=== WORK INSTRUCTIONS ===
Rewrite the rows below, swapping every "Identify the location of" for "Give the position of" and leaving all else unchanged.

* START *

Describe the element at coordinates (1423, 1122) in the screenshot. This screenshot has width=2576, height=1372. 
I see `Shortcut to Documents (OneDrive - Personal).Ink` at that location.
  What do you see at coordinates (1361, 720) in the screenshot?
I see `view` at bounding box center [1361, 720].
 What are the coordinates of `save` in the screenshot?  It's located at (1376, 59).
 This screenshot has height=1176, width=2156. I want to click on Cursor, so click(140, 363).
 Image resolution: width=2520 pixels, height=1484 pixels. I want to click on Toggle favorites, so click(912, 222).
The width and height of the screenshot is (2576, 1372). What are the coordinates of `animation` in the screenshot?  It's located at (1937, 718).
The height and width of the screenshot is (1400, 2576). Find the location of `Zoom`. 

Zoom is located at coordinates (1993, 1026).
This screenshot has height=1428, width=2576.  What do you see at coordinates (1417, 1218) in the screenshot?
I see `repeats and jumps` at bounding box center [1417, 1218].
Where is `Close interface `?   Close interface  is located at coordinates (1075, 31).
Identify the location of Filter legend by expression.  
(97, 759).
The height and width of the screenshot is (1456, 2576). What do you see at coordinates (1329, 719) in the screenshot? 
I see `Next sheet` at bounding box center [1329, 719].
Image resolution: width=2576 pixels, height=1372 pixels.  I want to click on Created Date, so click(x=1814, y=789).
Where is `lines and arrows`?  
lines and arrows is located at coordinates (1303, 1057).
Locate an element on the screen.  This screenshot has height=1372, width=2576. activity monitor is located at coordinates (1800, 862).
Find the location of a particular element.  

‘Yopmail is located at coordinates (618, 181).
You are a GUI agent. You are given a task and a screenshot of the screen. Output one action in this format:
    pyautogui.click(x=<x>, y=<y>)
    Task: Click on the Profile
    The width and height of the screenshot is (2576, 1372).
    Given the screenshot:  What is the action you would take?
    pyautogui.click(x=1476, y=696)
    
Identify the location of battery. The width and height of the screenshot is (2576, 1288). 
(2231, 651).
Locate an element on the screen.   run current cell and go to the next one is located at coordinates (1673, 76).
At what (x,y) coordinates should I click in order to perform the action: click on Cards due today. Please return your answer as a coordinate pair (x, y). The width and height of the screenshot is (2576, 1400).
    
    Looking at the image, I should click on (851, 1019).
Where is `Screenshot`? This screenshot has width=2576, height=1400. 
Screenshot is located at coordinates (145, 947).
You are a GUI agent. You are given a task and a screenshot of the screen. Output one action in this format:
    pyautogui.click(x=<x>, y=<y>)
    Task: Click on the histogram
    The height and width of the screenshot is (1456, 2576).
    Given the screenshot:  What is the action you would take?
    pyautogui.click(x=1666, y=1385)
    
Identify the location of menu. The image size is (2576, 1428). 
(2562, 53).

* END *

=== SOLUTION ===
Describe the element at coordinates (1423, 1122) in the screenshot. This screenshot has width=2576, height=1372. 
I see `Shortcut to Documents (OneDrive - Personal).Ink` at that location.
  What do you see at coordinates (1361, 720) in the screenshot?
I see `view` at bounding box center [1361, 720].
 What are the coordinates of `save` in the screenshot?  It's located at (1376, 59).
 This screenshot has height=1176, width=2156. I want to click on Cursor, so click(140, 363).
 Image resolution: width=2520 pixels, height=1484 pixels. I want to click on Toggle favorites, so click(912, 222).
The width and height of the screenshot is (2576, 1372). What are the coordinates of `animation` in the screenshot?  It's located at (1937, 718).
The height and width of the screenshot is (1400, 2576). Find the location of `Zoom`. 

Zoom is located at coordinates (1993, 1026).
This screenshot has height=1428, width=2576.  What do you see at coordinates (1417, 1218) in the screenshot?
I see `repeats and jumps` at bounding box center [1417, 1218].
Where is `Close interface `?   Close interface  is located at coordinates (1075, 31).
Give the position of Filter legend by expression.  
(97, 759).
The height and width of the screenshot is (1456, 2576). What do you see at coordinates (1329, 719) in the screenshot? 
I see `Next sheet` at bounding box center [1329, 719].
Image resolution: width=2576 pixels, height=1372 pixels.  I want to click on Created Date, so click(x=1814, y=789).
Where is `lines and arrows`?  
lines and arrows is located at coordinates (1303, 1057).
Locate an element on the screen.  This screenshot has height=1372, width=2576. activity monitor is located at coordinates (1800, 862).
Find the location of a particular element.  

‘Yopmail is located at coordinates (618, 181).
You are a GUI agent. You are given a task and a screenshot of the screen. Output one action in this format:
    pyautogui.click(x=<x>, y=<y>)
    Task: Click on the Profile
    The width and height of the screenshot is (2576, 1372).
    Given the screenshot:  What is the action you would take?
    pyautogui.click(x=1476, y=696)
    
Give the position of battery. The width and height of the screenshot is (2576, 1288). 
(2231, 651).
Locate an element on the screen.   run current cell and go to the next one is located at coordinates (1673, 76).
At what (x,y) coordinates should I click in order to perform the action: click on Cards due today. Please return your answer as a coordinate pair (x, y). The width and height of the screenshot is (2576, 1400).
    
    Looking at the image, I should click on (851, 1019).
Where is `Screenshot`? This screenshot has width=2576, height=1400. 
Screenshot is located at coordinates (145, 947).
You are a GUI agent. You are given a task and a screenshot of the screen. Output one action in this format:
    pyautogui.click(x=<x>, y=<y>)
    Task: Click on the histogram
    The height and width of the screenshot is (1456, 2576).
    Given the screenshot:  What is the action you would take?
    pyautogui.click(x=1666, y=1385)
    
Give the position of menu. The image size is (2576, 1428). 
(2562, 53).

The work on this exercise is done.